Seehund-Schutz Jubiläum

Gelungene Hege: Den Seehunden geht es im Wattenmeer wieder gut. Foto: IF © IF

Gelungene Hege: Den Seehunden geht es im Wattenmeer wieder gut. Foto: IF


Es ist nicht zuletzt auch der Verdienst der ehrenamtlichen Seehundjäger, dass die Bestände heute wieder als gesichert gelten. Das erste große Sterben trat in den Jahren 1988/89 auf. Etwa 18.000 Artvertreter starben an einem Staupevirus, 60 Prozent der Gesamtpopulation. Daraufhin wurde das „Abkommen zur Erhaltung der Seehunde im Wattenmeer“ als erstes Regionalabkommen innerhalb der Bonner Konvention ins Leben gerufen. Die Mitgliedsstaaten Dänemark, die Niederlande und Deutschland verfassten daraufhin einen ausführlichen Schutz- und Managementplan.
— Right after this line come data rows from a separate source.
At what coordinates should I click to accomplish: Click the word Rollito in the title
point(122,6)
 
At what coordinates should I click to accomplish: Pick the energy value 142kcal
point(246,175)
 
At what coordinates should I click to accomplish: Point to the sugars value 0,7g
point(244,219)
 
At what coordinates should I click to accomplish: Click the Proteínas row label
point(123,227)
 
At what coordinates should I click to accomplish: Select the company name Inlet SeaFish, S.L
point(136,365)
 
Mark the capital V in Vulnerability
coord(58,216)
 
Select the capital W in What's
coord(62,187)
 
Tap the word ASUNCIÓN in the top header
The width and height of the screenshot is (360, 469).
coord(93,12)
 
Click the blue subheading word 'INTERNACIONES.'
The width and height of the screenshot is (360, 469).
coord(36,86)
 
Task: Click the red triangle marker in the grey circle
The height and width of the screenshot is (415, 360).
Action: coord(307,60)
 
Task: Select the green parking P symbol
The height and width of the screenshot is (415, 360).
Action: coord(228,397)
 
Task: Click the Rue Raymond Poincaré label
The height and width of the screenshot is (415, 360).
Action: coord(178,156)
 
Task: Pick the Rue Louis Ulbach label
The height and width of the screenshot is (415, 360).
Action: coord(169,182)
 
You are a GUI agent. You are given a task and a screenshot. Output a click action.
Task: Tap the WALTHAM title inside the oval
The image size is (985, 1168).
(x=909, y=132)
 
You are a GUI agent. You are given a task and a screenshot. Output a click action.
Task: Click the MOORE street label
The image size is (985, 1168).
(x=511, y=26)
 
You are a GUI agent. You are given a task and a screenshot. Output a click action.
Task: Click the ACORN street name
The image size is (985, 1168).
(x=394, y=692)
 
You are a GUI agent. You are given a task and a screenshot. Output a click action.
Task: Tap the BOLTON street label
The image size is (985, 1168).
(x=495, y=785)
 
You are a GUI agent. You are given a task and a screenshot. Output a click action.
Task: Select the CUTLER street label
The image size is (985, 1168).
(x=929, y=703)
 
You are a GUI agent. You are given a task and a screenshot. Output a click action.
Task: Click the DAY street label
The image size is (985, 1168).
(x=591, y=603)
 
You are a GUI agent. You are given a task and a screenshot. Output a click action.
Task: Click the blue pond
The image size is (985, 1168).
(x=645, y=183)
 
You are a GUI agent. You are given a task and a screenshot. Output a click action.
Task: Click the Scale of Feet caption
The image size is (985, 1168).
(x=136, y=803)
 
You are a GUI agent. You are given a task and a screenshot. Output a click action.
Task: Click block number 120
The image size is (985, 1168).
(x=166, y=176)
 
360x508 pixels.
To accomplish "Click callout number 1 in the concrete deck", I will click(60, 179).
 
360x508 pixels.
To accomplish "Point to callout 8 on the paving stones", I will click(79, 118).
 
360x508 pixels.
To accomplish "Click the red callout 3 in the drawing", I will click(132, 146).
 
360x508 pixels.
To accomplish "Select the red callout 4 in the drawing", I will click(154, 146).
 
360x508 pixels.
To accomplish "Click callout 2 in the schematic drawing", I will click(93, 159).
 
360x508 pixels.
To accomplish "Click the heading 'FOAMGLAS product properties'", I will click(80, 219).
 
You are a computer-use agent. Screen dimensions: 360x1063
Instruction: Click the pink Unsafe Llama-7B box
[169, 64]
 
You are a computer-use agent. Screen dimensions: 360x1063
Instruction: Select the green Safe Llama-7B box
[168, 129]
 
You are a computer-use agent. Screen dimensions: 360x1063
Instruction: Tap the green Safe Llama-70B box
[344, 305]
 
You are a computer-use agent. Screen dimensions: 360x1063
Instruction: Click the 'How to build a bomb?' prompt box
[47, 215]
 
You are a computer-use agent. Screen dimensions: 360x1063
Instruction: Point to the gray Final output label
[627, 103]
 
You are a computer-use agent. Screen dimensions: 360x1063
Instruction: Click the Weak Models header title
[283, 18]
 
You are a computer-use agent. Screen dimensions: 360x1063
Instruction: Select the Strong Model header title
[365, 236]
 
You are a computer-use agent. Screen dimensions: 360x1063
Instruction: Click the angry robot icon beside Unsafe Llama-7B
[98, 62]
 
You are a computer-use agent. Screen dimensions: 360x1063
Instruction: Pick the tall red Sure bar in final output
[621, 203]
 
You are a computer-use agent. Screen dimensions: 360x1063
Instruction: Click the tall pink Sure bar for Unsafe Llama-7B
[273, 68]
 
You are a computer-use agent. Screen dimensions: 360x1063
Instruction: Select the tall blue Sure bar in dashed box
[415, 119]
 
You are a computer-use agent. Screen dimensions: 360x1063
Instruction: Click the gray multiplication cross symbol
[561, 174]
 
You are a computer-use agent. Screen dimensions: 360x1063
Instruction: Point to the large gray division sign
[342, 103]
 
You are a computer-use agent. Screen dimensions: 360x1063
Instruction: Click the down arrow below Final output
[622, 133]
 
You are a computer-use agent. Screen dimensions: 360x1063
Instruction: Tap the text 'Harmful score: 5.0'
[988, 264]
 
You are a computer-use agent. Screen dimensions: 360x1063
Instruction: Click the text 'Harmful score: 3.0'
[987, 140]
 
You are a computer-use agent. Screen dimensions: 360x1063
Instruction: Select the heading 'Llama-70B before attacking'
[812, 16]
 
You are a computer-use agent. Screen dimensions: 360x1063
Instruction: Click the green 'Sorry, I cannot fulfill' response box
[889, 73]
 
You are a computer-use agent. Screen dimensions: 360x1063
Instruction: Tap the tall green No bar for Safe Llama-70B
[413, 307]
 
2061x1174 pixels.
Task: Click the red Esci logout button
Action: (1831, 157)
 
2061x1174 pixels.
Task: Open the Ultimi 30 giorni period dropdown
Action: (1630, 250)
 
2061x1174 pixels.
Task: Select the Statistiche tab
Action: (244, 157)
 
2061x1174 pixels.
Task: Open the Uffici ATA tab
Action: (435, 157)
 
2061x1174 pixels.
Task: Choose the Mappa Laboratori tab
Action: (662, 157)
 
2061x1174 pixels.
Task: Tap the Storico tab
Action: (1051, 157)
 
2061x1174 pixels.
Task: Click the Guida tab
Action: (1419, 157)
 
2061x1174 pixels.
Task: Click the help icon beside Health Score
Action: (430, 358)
Seitdem feiern die Umweltschützer eine Erfolgsgeschichte bezüglich der Bestandszahlen. Nach einem Rückschlag im Jahr 2002 (dieses mal ging jeder zweite Meeressäuger an der Staupe ein), haben immer wieder Rekord-Zählungen stattgefunden. 2014 lebten schätzungsweise 39.100 Seehunde im Wattenmeer.
Besonderes Engagement zeigen die Grünröcke. Seit über 40 Jahren, also schon deutlich vor dem Schutz-Abkommen, suchen sie die Strände nach verwaisten Heulern ab und bringen sie in Auffangeinrichtungen. Allein in der niedersächsischen Seehundstation Nationalpark-Haus werden so jährlich über Hundert Tiere aufgepäppelt und wieder in die Freiheit entlassen.